A new study by Fertility Network UK has revealed that trauma related to infertility is far more widespread than previously thought, with 41% of 590 participants meeting the criteria for PTSD. The survey highlights that many women face “life-lasting trauma” due to infertility, often compounded by inadequate support during their treatment.
The study found that while some fertility patients reported positive experiences, many described their care as either causing or exacerbating emotional trauma. Only a small portion of respondents—16.1%—reported that their healthcare professionals discussed infertility-related trauma with them, and even fewer, 27.6%, had access to support for coping with this trauma. This underscores the need for trauma-informed care within the fertility healthcare system.
Jodie Nicholson, a 34-year-old school administrator from South Yorkshire, shared her painful experience following a miscarriage after IVF. She was sent to the early pregnancy assessment unit (EPAU) from A&E, but the staff had not been notified of her situation. “I was visibly emotional and bleeding heavily,” Nicholson recalled, describing how she was made to wait in a room full of expectant couples discussing baby names and furniture. “It was traumatic enough as it was, but the insensitivity made me feel like I didn’t matter,” she said.

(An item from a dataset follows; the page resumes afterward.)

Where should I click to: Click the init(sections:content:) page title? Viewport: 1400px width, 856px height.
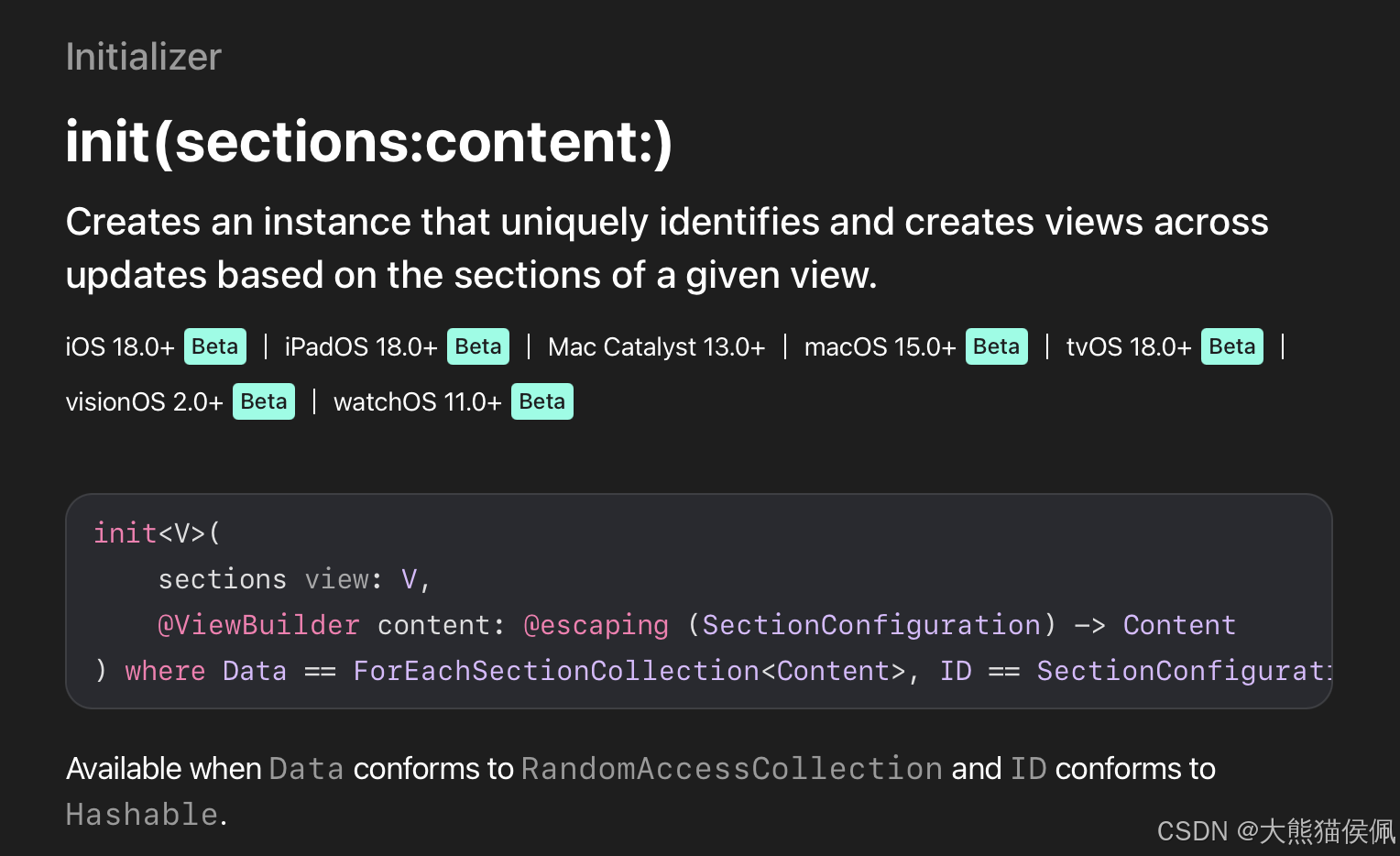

Nicholson is advocating for changes in the healthcare system, including a scheme where women can use a “codeword” to indicate they are experiencing a miscarriage, so they are placed in a more supportive environment away from other pregnant women.
Anita Guru, 43, a mental health coach from Surrey, was diagnosed with PTSD after undergoing five rounds of IVF, including an ectopic pregnancy. Despite her mental health deteriorating, she faced a lack of support from healthcare providers. After undergoing surgery for the ectopic pregnancy, she experienced severe anxiety and suicidal thoughts. It wasn’t until later that she sought counseling and was diagnosed with PTSD.
She believes IVF clinics should provide mental health screenings and counseling from the start of treatment. “Counseling should be integrated from the beginning. Nobody warned me about the emotional toll of IVF,” Guru said. “If someone had explained what might happen, I would have known what I was experiencing.”
Carla, 45, from Leicestershire, also shared her long fertility journey, which spanned 16 years and included multiple IVF rounds, miscarriage, and PTSD. She faced inadequate support early on, as healthcare professionals focused solely on her husband’s infertility while neglecting her own health concerns. Eventually, after years of delays and frustrations, she underwent IVF again in 2021, leading to a successful pregnancy but continued struggles with PTSD.
Carla emphasized that the trauma didn’t end with the birth of her child. “Infertility never leaves you. You look at your baby and wonder what your other lost pregnancies might have been like,” she explained. She found support through the Fertility Network and hopes more women and men in similar situations seek help earlier.
Experts in the field are taking note of the findings. Dr. Stuart Lavery, a consultant in reproductive medicine, acknowledged the importance of addressing infertility-related trauma and the need for improved care pathways. “The research highlights that trauma is often compounded by poor care, and it’s crucial for healthcare providers to examine their practices and improve the patient experience,” Lavery said.
Sharon Martin, interim chief executive of Fertility Network UK, expressed concern over the high levels of infertility-related trauma uncovered in the research. She stressed the importance of trauma-informed care for both women and men navigating fertility struggles.
An NHS spokesperson responded, stating that the organization is committed to improving services for women and expanding access to specialist care, with a focus on integrating physical and mental healthcare needs in a trauma-sensitive manner.